Grannis is a city in Polk County, Arkansas, United States. As of the 2020 census, Grannis had a population of 496.

Near Grannis is the Boggs Springs Youth Encampment of the American Baptist Association, a retreat of Missionary Baptist churches.

==Geography==
Grannis is located at (34.238884, -94.328404).

According to the United States Census Bureau, the city has a total area of 8.6 sqmi, all land.

==Demographics==
===2020 census===

Grannis racial composition
| Race | Number | Percentage |
|---|---|---|
| White (non-Hispanic) | 292 | 58.87% |
| Native American | 8 | 1.61% |
| Other/Mixed | 28 | 5.65% |
| Hispanic or Latino | 168 | 33.87% |

As of the 2020 United States census, there were 496 people, 259 households, and 184 families residing in the city.

===2000 census===

As of the census of 2000, there were 575 people, 210 households, and 164 families residing in the city.

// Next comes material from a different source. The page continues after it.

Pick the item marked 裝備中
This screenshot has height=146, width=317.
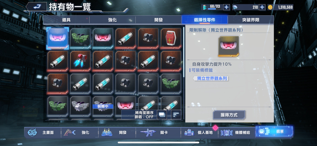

The population density was 66.6 PD/sqmi. There were 254 housing units at an average density of 29.4 /sqmi. The racial makeup of the city was 78.78% White, 0.52% Black or African American, 4.35% Native American, 0.17% Pacific Islander, 14.09% from other races, and 2.09% from two or more races. 16.52% of the population were Hispanic or Latino of any race.

There were 210 households, out of which 37.6% had children under the age of 18 living with them, 68.1% were married couples living together, 7.6% had a female householder with no husband present, and 21.9% were non-families. 18.1% of all households were made up of individuals, and 4.8% had someone living alone who was 65 years of age or older. The average household size was 2.74 and the average family size was 3.10.

In the city, the population was spread out, with 26.6% under the age of 18, 11.5% from 18 to 24, 26.1% from 25 to 44, 24.2% from 45 to 64, and 11.7% who were 65 years of age or older. The median age was 32 years. For every 100 females, there were 101.0 males. For every 100 females age 18 and over, there were 103.9 males.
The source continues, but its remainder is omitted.